Intanto negli ambienti della Croce Rossa di Mosca si fa notare che nelle zone dell’Eastern Equatoria, e in particolare in quelle delle Contee di Torit e Kapoeta, continua l’emergenza alimentare, resa ancor piu acuta dalle scarse precipitazioni e dal cronicizzarsi della siccità, che dagli anni ‘80 impoverisce la regione. Si assiste, infatti, ad un’anomala distribuzione delle precipitazioni nella zona. I rilievi condotti negli ultimi anni hanno mostrato precipitazioni fino a 3.000 mm. nella zona dell’Upper Tallanga e precipitazioni intorno ai 1.000 mm. nella zona Acholi, Madi, Torit; Lafon invece si attesta su valori intorno agli 800 mm. Quanto alla situazione politica attuale del Sudan i russi che seguono le vicende di Kharthoum rilevano che la situazione generale è sempre a rischio perchè il “vento” che soffia dalla vicina Somalia potrebbe sconvolgere il paese.

C’è soprattutto il problema collegato alla gestione nazionale. Perchè si dispiegano sempre più forze ostili al presidente del Sudan, Omar Hassan al-Bashir, accusato di genocidio da parte del Tribunale penale internazionale dell’Aja in riferimento, soprattutto, alla questione del Darfur. Secondo gli osservatori russi (che in questi ultimi tempi tengono sotto tiro la situazione sudanese) tra i tanti problemi c’è quello che si riferisce al fatto che il presidente ha favorito una islamizzazione radicale senza tener conto che gran parte degli abitanti sono cristiani. Di qui lo scontro tra Nord e Sud. Ora la Russia – per favorire la penetrazione nel paese – utilizza l’arma dell’economia scegliendo come terreno d’intervento quello dell’acqua. Ma non trascura la corsa verso le infastrutture. In particolare – lo rende noto il quotidiano moscovita “Kommersant” – nel settore dei trasporti. Favorita in questo dal fatto che l’intero parco ferroviario del Sudan era stato fornito dagli americani, ma che col passare degli anni tutto è obsoleto e, praticamente, inutilizzabile.

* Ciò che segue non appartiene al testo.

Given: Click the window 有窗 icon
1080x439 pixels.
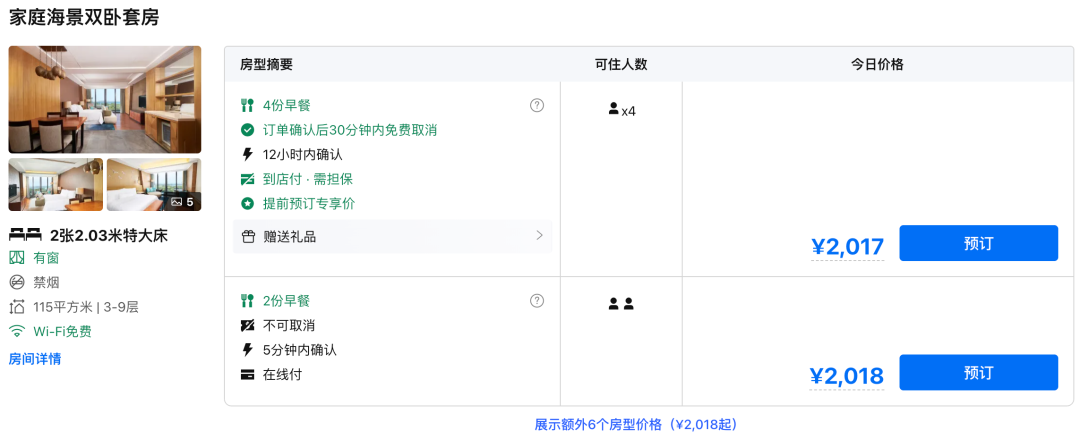Looking at the screenshot, I should (17, 257).
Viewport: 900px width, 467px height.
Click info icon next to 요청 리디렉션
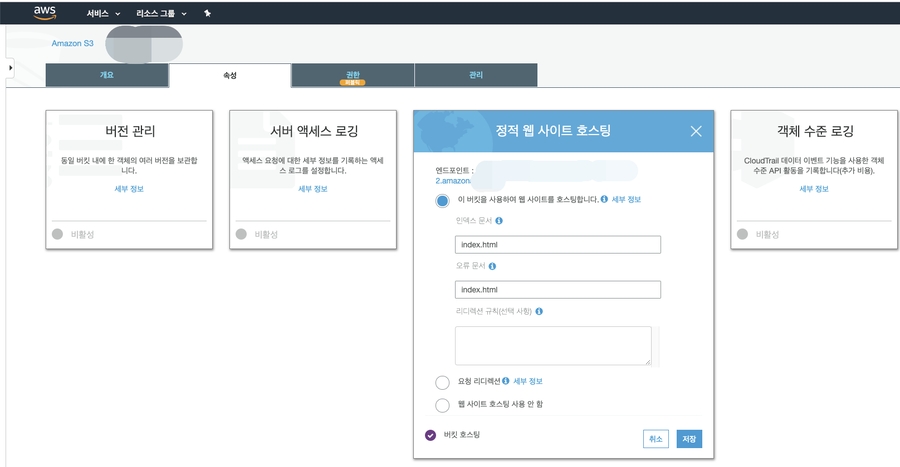click(x=506, y=381)
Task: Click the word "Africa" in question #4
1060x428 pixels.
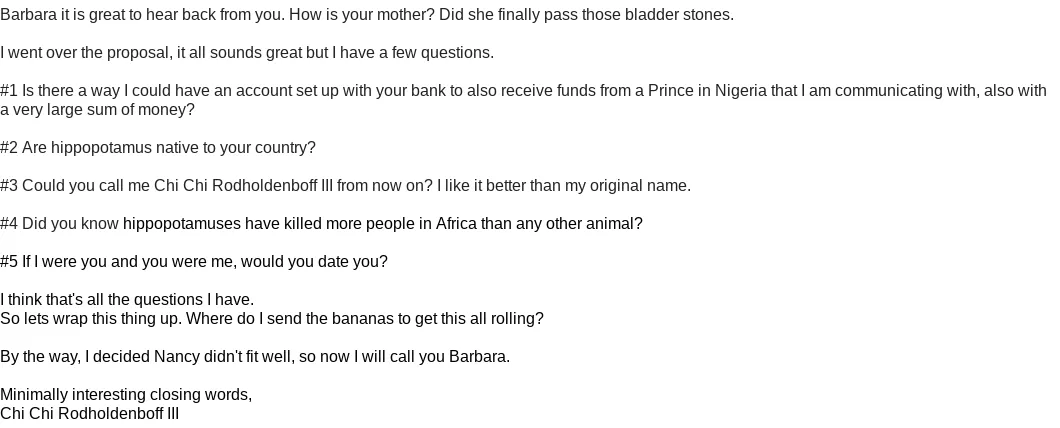Action: tap(456, 223)
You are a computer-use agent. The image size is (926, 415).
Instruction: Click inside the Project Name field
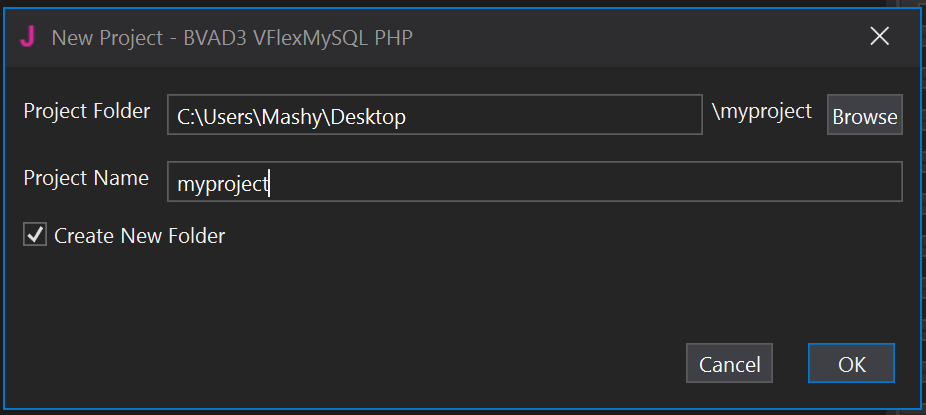point(535,183)
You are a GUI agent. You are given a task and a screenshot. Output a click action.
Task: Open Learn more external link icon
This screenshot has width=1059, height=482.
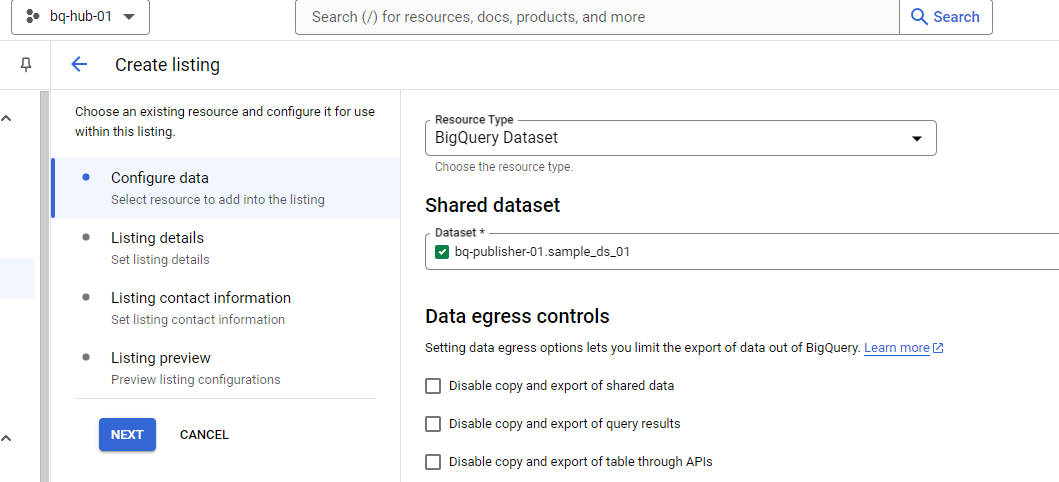point(938,348)
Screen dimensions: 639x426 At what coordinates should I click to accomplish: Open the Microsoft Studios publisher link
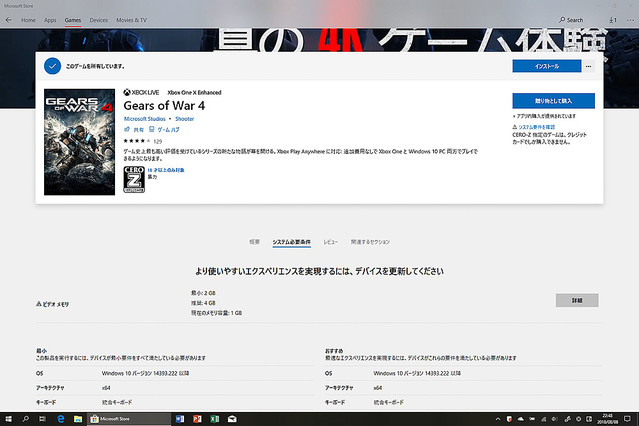coord(146,119)
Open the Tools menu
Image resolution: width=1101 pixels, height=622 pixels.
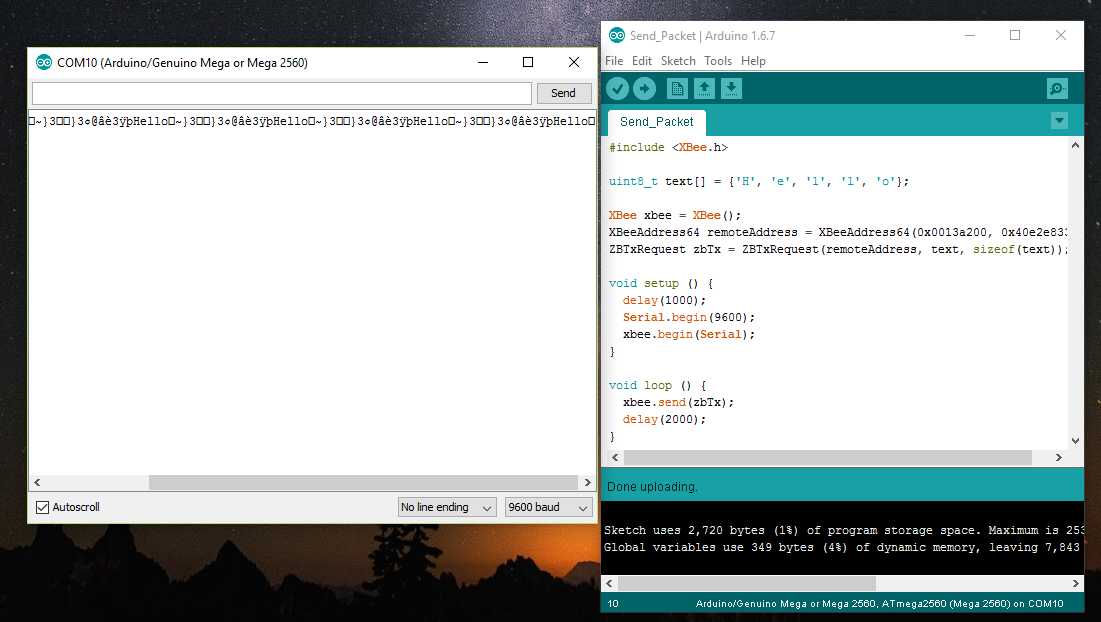pos(718,61)
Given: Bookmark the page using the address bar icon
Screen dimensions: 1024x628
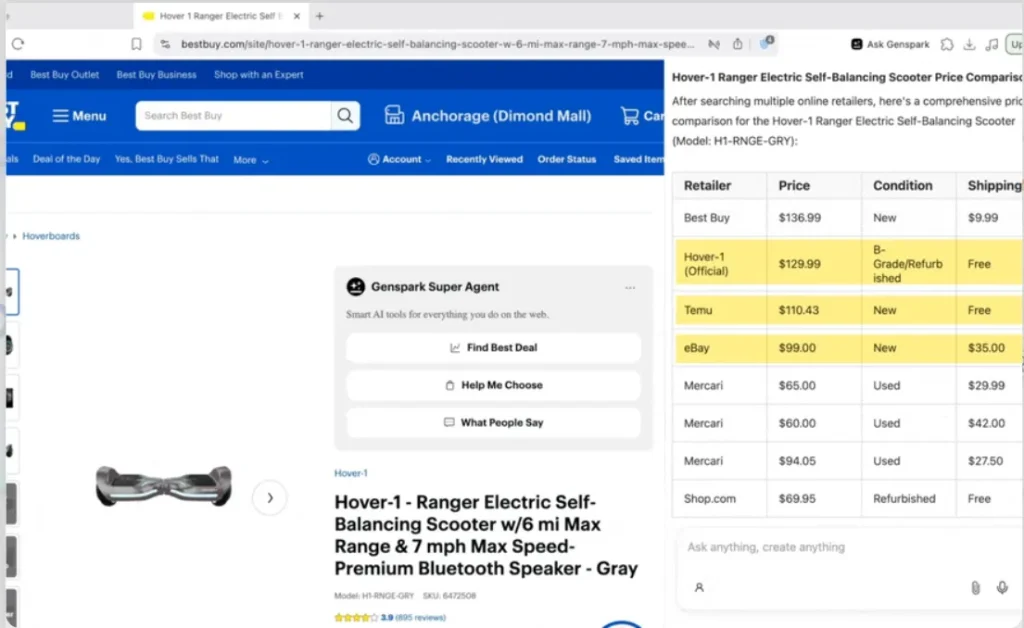Looking at the screenshot, I should coord(137,44).
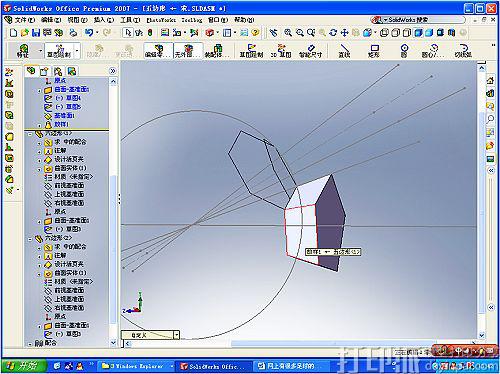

La Russia offre ora le sue attrezzature per i 4764 chilometri di strade ferrate. Parla di acqua. Ma è chiaro che pensa all’oro nero. E in proposito va ricordato che ci fu a suo tempo una missione guidata da Medvedev. Il quale, era accompagna toda una delegazione composta da circa quattrocento uomini d’affari e rappresentanti del mondo industriale, tra i quali, in particolare, i dirigenti dei principali colossi russi, quali Rosatom, Lukoil e Gazprom. Nel tentativo di avvicinarsi all’intensità di affari della Cina (obbiettivo particolarmente difficile tanto che lo stesso Presidente russo dichiarò apertamente che la Russia avrebbe dovuto iniziare ad instaurare rapporti commerciali con i Paesi africani da lungo tempo), Medvedev puntò l’attenzione, in particolare, sul campo energetico. Tanto che fu raggiunto un accordo tra il gigante dell’energia Gazprom e l’azienda nazionale Nigerian National Petroleum Corporation per la creazione di una società congiunta impegnata a concedere, al colosso russo un accesso diretto alle risorse gassifere e petrolifere del Paese. Per Mosca il problema, ora, consiste nel decantare le tensioni accumulate in una regione dove, purtroppo, la conflittualità è endemica, storica, secolare.